Configuration is read from the Serilog
section.
{
"Serilog": {
"Using": ["Serilog.Sinks.Literate"],
"MinimumLevel": "Debug",
"WriteTo": [
{ "Name": "LiterateConsole" },
{ "Name": "File", "Args": { "path": "%TEMP%\\Logs\\serilog-configuration-sample.txt" } }
],
"Enrich": ["FromLogContext", "WithMachineName", "WithThreadId"],
"Properties": {
"Application": "Sample"
}
}
}
This example relies on the Serilog.Sinks.Literate, Serilog.Sinks.File, Serilog.Enrichers.Environment and Serilog.Sinks.Thread packages also being installed.
After installing this package, use ReadFrom.Configuration()
and pass an IConfiguration
object.
public class Program
{
public static void Main(string[] args)
{
var configuration = new ConfigurationBuilder()

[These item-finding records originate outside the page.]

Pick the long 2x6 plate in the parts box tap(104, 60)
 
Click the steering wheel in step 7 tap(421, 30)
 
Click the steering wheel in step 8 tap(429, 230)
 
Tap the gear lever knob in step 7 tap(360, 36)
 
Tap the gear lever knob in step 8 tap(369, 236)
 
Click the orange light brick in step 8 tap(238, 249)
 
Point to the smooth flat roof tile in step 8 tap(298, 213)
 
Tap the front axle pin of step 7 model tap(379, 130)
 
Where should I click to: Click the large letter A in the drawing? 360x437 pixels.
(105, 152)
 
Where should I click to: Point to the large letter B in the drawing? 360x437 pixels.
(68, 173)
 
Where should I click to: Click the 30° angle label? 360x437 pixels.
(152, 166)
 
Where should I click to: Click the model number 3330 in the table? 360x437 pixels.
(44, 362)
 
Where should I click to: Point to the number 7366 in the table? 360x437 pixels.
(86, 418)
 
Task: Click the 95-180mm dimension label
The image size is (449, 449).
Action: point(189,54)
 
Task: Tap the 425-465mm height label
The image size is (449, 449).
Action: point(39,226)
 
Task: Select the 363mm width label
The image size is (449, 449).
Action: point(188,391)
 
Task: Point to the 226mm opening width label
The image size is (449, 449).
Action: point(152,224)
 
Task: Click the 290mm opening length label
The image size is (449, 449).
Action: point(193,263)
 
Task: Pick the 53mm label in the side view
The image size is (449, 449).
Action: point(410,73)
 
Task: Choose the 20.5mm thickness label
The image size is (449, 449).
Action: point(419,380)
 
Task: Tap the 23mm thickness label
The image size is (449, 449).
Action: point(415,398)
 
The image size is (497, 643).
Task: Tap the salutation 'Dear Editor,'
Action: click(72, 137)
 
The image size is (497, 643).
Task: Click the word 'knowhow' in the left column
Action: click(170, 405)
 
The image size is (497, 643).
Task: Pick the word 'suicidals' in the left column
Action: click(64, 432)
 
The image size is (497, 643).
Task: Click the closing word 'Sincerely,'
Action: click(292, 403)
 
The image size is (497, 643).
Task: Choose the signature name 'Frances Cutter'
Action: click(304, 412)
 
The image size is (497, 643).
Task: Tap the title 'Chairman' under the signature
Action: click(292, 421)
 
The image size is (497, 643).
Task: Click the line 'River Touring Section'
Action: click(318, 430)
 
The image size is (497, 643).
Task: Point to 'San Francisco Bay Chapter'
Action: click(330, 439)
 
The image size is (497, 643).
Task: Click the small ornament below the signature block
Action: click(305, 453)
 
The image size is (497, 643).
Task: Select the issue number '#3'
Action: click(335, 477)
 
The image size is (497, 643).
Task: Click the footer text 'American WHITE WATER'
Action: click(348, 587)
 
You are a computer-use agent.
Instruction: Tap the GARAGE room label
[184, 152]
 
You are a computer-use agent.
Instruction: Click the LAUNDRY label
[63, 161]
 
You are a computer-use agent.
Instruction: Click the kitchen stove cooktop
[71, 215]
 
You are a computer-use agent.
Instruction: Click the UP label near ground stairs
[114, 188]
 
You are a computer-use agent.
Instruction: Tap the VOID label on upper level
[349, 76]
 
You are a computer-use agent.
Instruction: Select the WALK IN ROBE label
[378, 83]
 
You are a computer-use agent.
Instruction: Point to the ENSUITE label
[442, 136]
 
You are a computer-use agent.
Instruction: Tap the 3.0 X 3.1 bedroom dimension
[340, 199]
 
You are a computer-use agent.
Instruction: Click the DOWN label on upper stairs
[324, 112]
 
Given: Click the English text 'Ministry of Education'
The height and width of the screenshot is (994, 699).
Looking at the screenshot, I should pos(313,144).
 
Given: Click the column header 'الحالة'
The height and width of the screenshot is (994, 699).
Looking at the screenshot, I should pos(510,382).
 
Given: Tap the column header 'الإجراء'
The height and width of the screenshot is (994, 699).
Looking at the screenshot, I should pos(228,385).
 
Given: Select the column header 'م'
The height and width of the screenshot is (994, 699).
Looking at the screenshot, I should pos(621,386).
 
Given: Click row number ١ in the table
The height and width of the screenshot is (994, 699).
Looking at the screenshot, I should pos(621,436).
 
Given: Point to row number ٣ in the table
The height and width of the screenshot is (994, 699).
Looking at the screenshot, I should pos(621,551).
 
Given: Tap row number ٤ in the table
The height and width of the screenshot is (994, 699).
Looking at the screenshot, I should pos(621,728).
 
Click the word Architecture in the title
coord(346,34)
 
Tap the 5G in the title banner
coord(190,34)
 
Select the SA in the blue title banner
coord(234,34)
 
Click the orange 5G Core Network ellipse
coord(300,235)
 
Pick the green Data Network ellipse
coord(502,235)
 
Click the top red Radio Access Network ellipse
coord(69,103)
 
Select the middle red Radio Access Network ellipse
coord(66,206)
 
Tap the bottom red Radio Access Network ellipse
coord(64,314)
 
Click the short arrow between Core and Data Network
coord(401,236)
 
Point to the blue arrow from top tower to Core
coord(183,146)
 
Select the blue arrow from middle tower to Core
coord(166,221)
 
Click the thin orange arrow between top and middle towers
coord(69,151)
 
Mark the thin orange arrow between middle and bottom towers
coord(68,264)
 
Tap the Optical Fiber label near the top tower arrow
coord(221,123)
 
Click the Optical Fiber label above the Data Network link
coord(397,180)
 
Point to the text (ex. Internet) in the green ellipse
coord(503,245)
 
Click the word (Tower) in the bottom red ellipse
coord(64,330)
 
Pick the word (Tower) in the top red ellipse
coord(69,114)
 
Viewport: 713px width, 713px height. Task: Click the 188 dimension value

.AddJsonFile("appsettings.json")
.Build();
var logger = new LoggerConfiguration()
.ReadFrom.Configuration(configuration)
.CreateLogger();
logger.Information("Hello, world!");
}
}
The WriteTo
and Enrich
sections support the same syntax, for example the following is valid if no arguments are needed by the sinks:
"WriteTo": ["LiterateConsole", "DiagnosticTrace"]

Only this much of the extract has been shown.